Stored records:

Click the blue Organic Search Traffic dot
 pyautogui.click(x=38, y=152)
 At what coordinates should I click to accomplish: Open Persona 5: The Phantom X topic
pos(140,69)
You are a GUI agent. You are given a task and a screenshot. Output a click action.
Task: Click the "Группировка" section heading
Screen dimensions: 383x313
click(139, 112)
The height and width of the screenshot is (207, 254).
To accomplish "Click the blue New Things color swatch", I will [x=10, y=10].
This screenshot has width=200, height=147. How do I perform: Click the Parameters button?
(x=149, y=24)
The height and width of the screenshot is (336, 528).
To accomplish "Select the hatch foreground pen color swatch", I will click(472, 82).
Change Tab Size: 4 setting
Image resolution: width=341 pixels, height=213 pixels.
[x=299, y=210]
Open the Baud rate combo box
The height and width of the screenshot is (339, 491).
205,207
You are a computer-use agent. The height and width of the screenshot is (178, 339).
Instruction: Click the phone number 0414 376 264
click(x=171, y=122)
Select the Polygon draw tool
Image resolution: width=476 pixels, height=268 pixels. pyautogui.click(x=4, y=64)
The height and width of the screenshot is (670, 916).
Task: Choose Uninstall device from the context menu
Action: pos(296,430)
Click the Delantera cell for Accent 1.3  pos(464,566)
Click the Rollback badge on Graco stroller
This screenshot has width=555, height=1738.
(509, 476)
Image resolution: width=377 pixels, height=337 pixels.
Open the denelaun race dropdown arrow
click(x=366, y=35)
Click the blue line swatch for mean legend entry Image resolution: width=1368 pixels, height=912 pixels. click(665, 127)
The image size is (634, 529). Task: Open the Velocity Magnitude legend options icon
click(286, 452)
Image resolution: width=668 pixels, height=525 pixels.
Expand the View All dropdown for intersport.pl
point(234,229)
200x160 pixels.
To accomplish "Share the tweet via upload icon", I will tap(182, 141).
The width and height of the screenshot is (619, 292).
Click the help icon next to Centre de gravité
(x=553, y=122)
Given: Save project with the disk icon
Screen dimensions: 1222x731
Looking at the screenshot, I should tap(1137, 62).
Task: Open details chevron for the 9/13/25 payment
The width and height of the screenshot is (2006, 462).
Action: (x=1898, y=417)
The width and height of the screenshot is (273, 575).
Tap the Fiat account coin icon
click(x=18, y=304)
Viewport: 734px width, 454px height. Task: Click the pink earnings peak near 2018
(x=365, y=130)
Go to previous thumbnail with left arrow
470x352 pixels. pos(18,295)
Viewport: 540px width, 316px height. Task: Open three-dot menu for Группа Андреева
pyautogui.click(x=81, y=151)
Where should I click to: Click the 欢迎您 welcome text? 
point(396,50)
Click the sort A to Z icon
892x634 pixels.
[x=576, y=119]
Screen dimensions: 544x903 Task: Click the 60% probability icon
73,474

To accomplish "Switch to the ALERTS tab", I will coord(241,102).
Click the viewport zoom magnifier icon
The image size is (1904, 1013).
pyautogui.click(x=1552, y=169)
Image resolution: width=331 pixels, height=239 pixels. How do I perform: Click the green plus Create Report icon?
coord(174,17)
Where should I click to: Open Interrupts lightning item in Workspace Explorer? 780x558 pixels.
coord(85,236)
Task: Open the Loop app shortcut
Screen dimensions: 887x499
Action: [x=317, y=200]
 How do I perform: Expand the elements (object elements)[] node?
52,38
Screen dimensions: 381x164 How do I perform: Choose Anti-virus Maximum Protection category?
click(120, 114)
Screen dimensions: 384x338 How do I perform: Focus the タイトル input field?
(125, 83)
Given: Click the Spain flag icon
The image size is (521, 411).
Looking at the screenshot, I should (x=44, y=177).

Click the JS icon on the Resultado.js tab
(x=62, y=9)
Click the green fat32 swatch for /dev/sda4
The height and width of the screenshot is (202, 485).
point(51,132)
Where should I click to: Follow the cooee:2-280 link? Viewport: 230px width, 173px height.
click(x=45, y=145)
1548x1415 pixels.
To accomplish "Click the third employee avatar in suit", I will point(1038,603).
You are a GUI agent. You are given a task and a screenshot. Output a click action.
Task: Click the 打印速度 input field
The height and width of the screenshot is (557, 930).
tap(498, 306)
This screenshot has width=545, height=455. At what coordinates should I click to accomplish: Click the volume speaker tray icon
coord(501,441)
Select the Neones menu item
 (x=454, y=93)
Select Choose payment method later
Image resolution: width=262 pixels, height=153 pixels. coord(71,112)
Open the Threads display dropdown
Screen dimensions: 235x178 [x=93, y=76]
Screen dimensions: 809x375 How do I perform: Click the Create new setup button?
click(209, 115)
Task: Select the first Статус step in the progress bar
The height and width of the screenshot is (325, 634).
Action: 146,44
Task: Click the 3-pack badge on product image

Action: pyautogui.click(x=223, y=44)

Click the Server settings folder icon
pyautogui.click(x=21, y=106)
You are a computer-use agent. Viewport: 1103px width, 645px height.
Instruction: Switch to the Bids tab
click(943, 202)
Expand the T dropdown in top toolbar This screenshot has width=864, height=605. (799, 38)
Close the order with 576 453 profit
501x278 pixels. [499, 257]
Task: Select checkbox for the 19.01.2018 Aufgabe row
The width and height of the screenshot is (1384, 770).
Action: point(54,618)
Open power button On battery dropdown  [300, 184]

[TASK BRIEF]
How many lines of the entries above include the word "agent"? Reply with the number alone.

[OUTPUT BELOW]
4